Ces plateformes étant "accessibles depuis la France, et au regard d'affaires récentes comme celle de Gisèle Pelicot, il est hautement probable que des utilisateurs français y participent et que des victimes en France soient concernées", estiment ce mardi 28 avril les deux associations féministes dans un communiqué commun.

Une "académie mondiale du viol"

En mars, la chaîne de télévision américaine CNN avait révélé l'existence de ces plateformes et l'ampleur de leur fréquentation. Selon son enquête dénonçant une "académie mondiale du viol", des hommes échangent sur ces sites des conseils pour droguer leur conjointe, les violer alors qu'elles sont inconscientes, filmer ces violences et en partager les images.

"Ces pratiques peuvent être caractérisées 'd'infractions majeures': viols aggravés, soumission chimique, diffusion d’images sexuelles sans consentement", soulignent la Fondation des femmes et M'endors pas, une association cofondée par Caroline Darian, la fille de Gisèle Pelicot, qui avait été droguée et livrée par son époux à des dizaines d'inconnus pendant près de dix ans.
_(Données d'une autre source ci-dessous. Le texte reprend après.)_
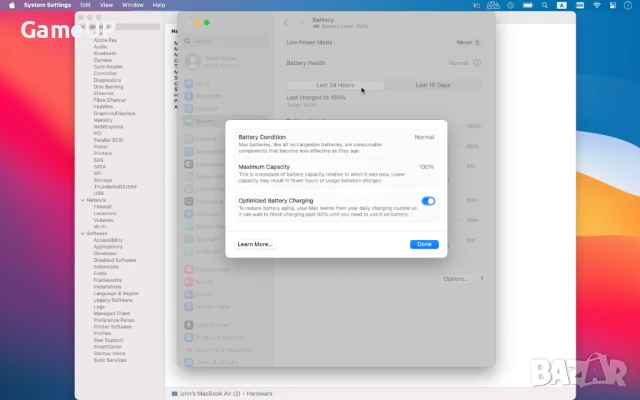Click the Done button
This screenshot has height=400, width=640.
(424, 244)
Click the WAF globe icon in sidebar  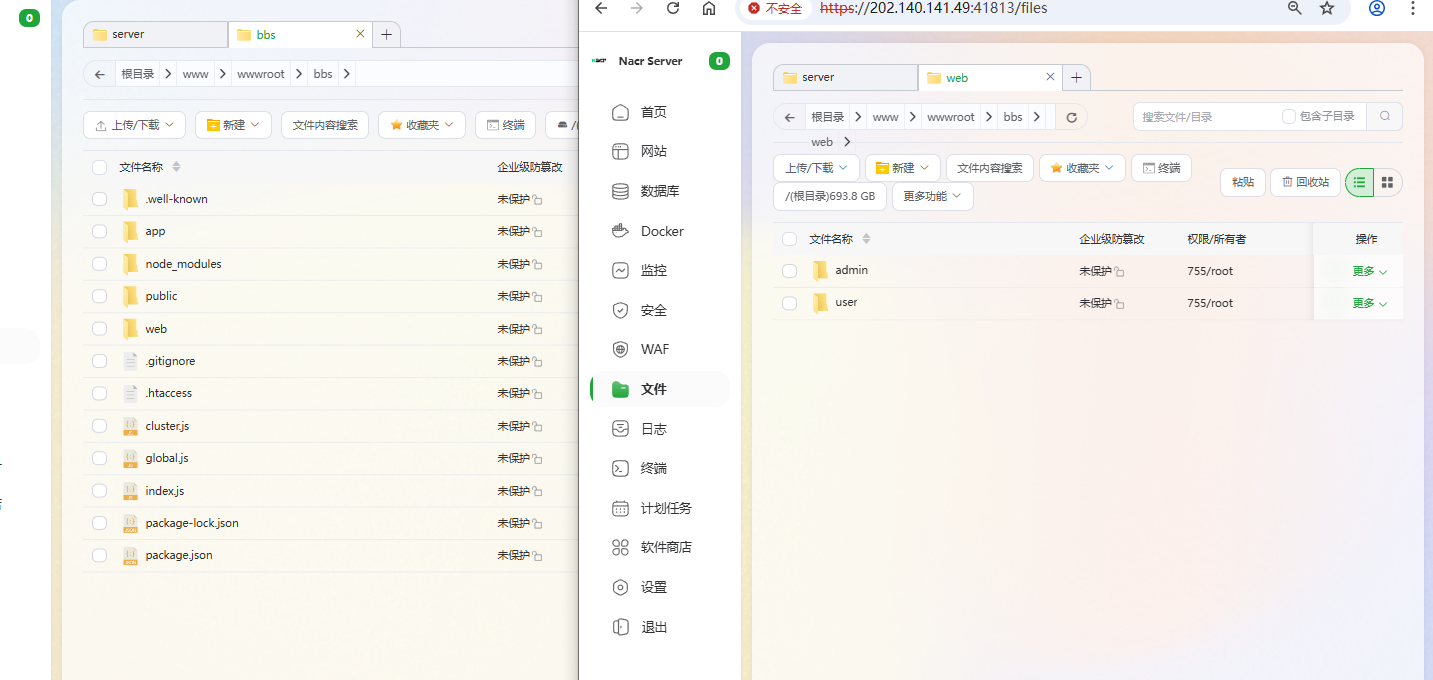(x=620, y=349)
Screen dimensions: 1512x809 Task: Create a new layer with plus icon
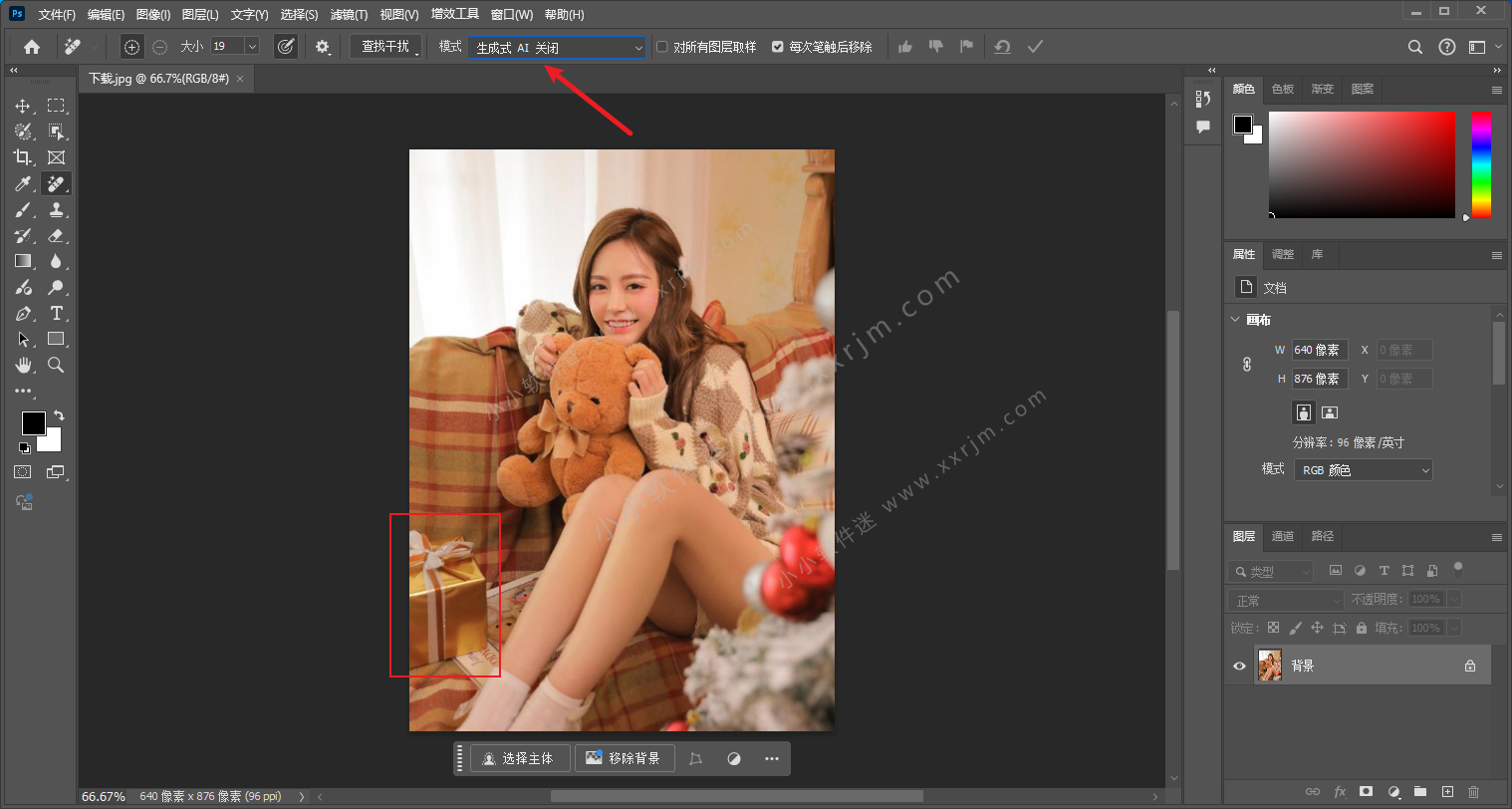pos(1447,791)
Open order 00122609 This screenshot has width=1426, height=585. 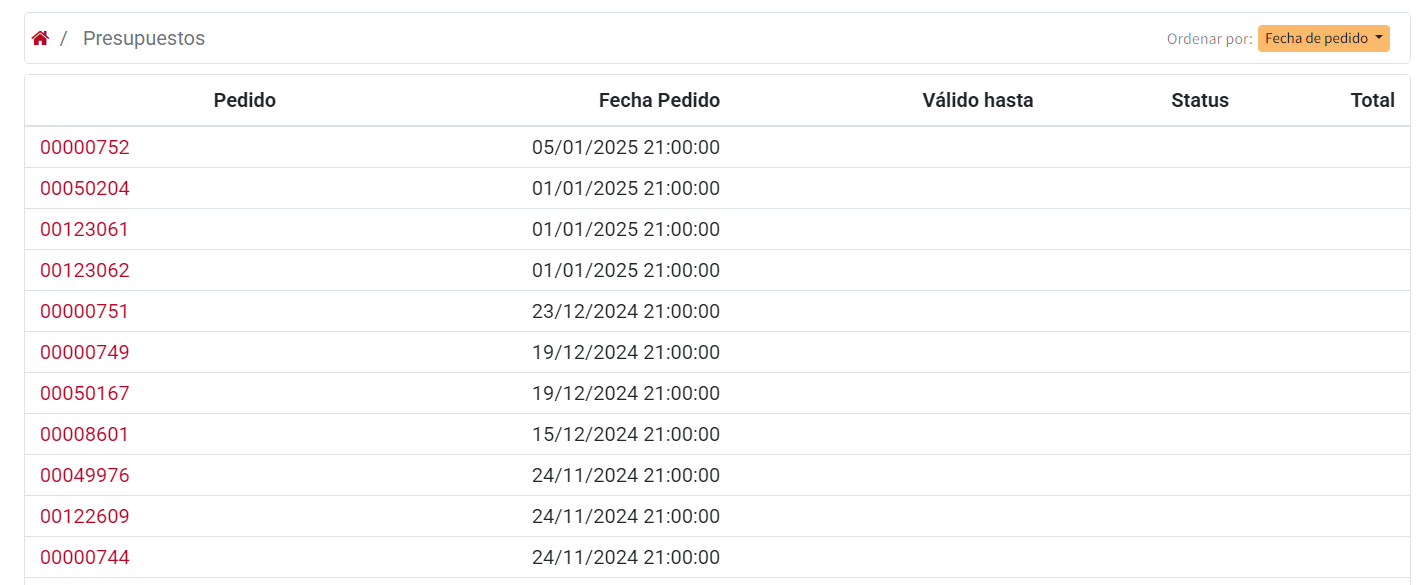tap(85, 516)
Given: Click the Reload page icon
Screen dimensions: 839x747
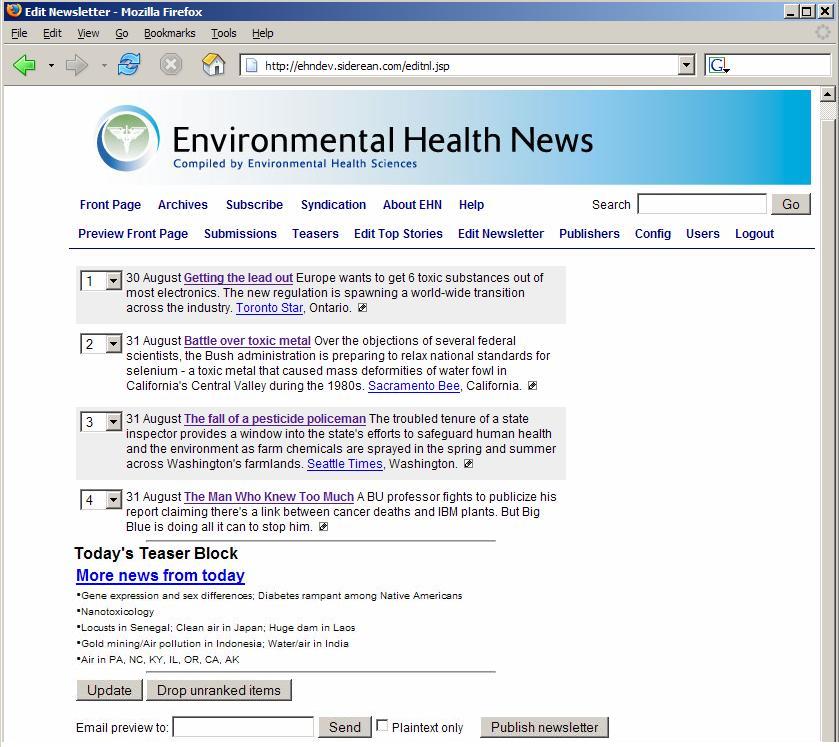Looking at the screenshot, I should (129, 66).
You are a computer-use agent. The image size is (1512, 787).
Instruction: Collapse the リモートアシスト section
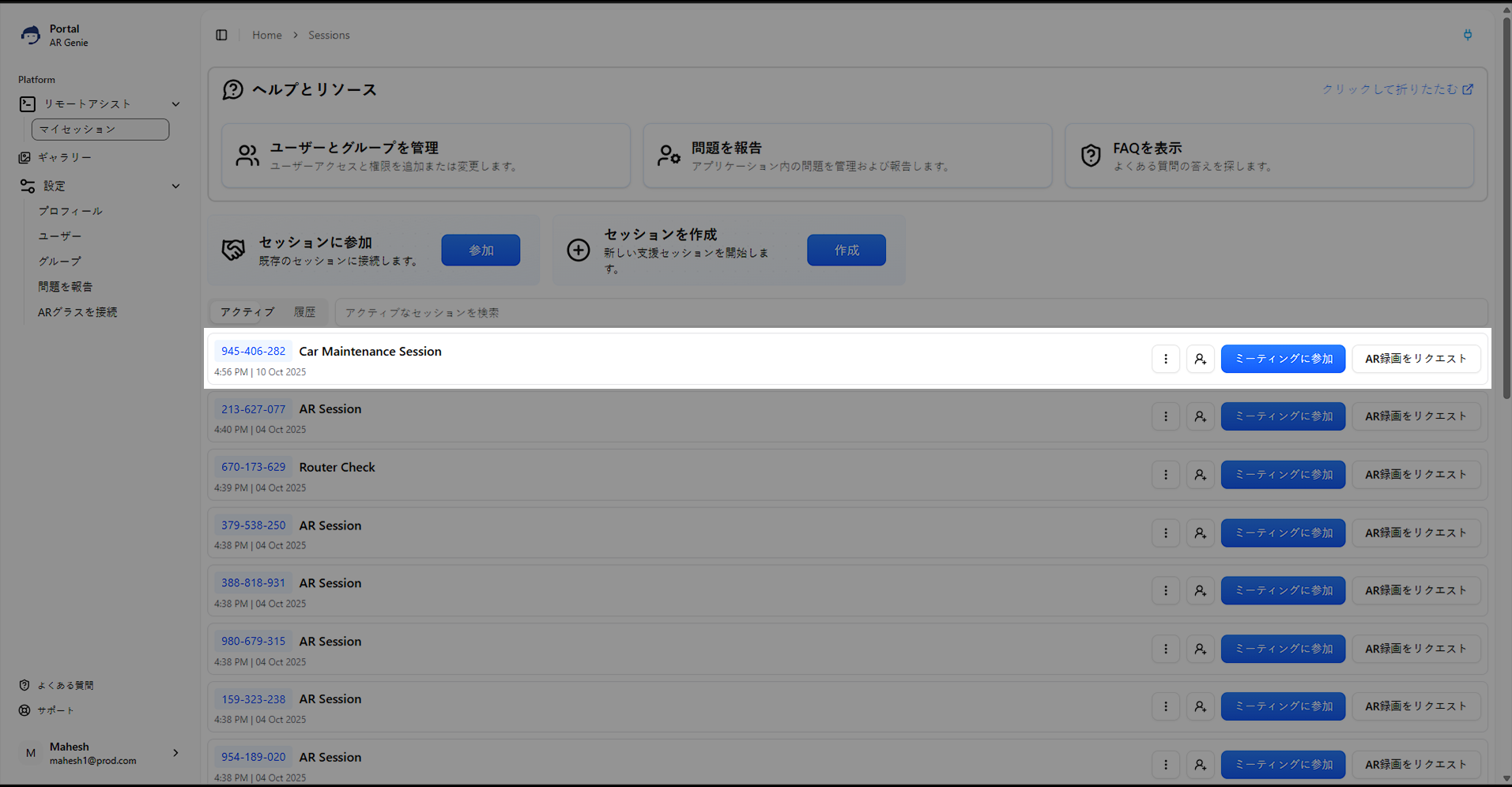coord(175,104)
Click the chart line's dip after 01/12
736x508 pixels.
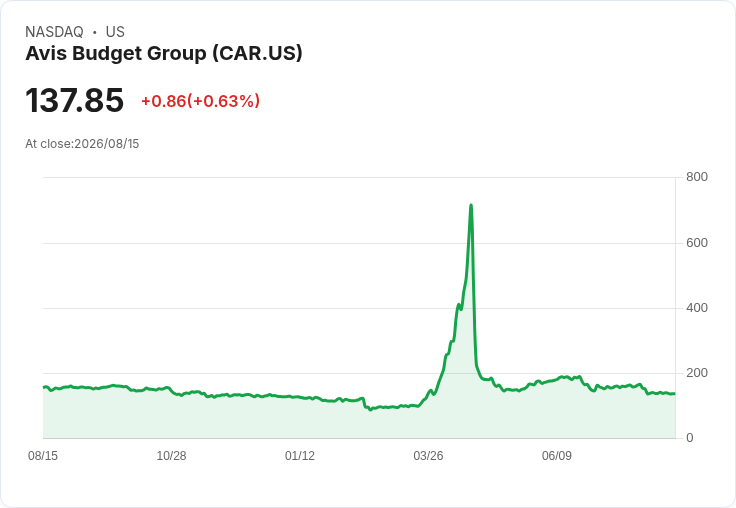point(370,409)
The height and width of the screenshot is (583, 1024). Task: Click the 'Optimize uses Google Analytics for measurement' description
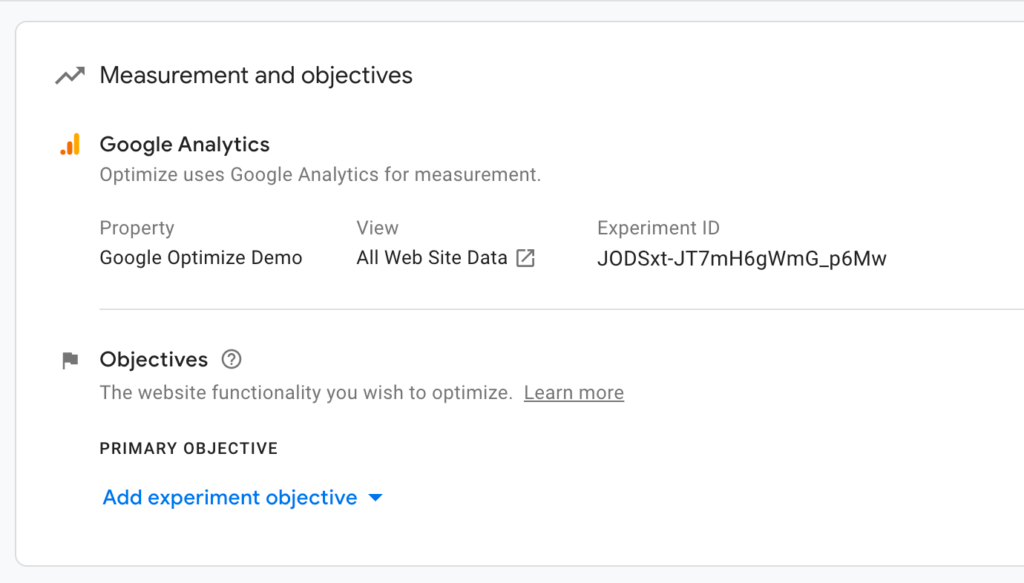[x=320, y=175]
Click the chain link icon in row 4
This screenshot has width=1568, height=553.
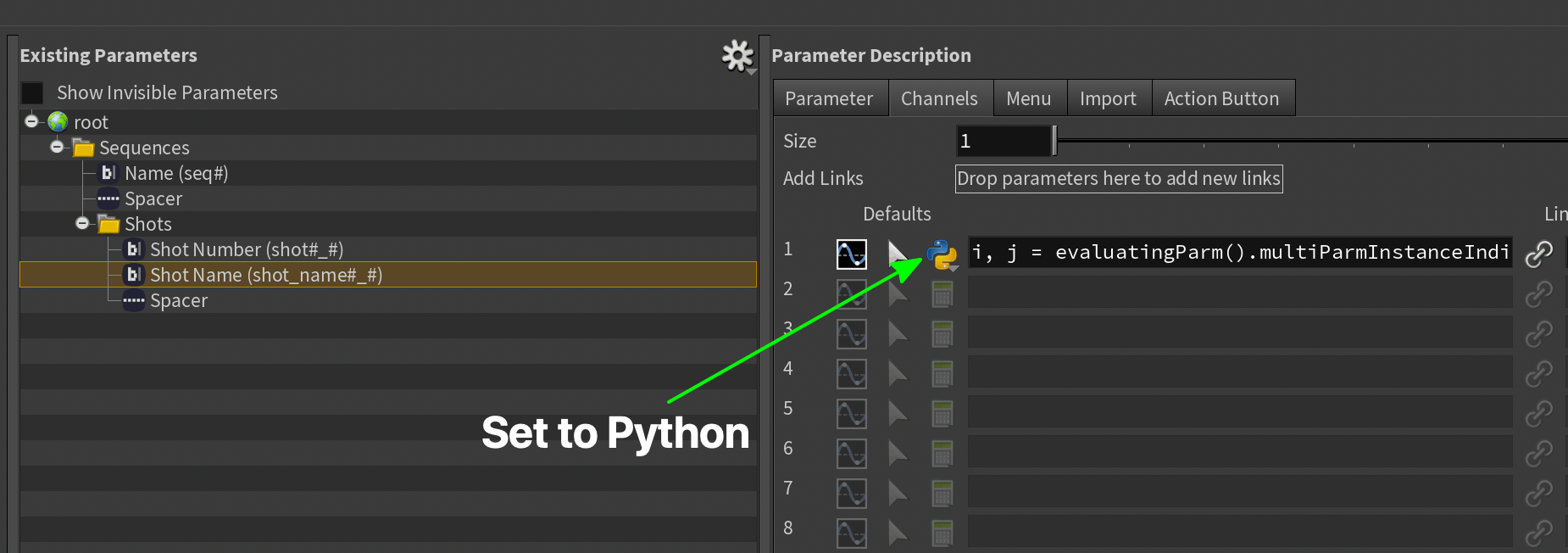click(x=1538, y=373)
"Nous ne sommes pas face à des dérives isolées, mais à des crimes organisés, au sein de véritables communautés qui encouragent et structurent la violence", dénoncent-elles. "La France ne peut plus tolérer que ces espaces existent sans réaction à la hauteur".

Comment bien réagir face à une suspicion de soumission chimique 25:10

Outre la saisine du parquet de Paris et l'ouverture d'une enquête préliminaire, les deux associations demandent la mobilisation de la plateforme gouvernementale Pharos, la saisine du gendarme de l'audiovisuel Arcom et des mesures de blocage et de déréférencement.

Dans son enquête, CNN évoquait notamment le cas du site pornographique "Motherless", qui héberge plus de 20.000 vidéos dans la catégorie "sleep", dédiée aux femmes endormies ou droguées à leur insu. Elles cumulent des centaines de milliers de vues et le site a enregistré au total 62 millions de visites sur le seul mois de février, selon la chaîne américaine.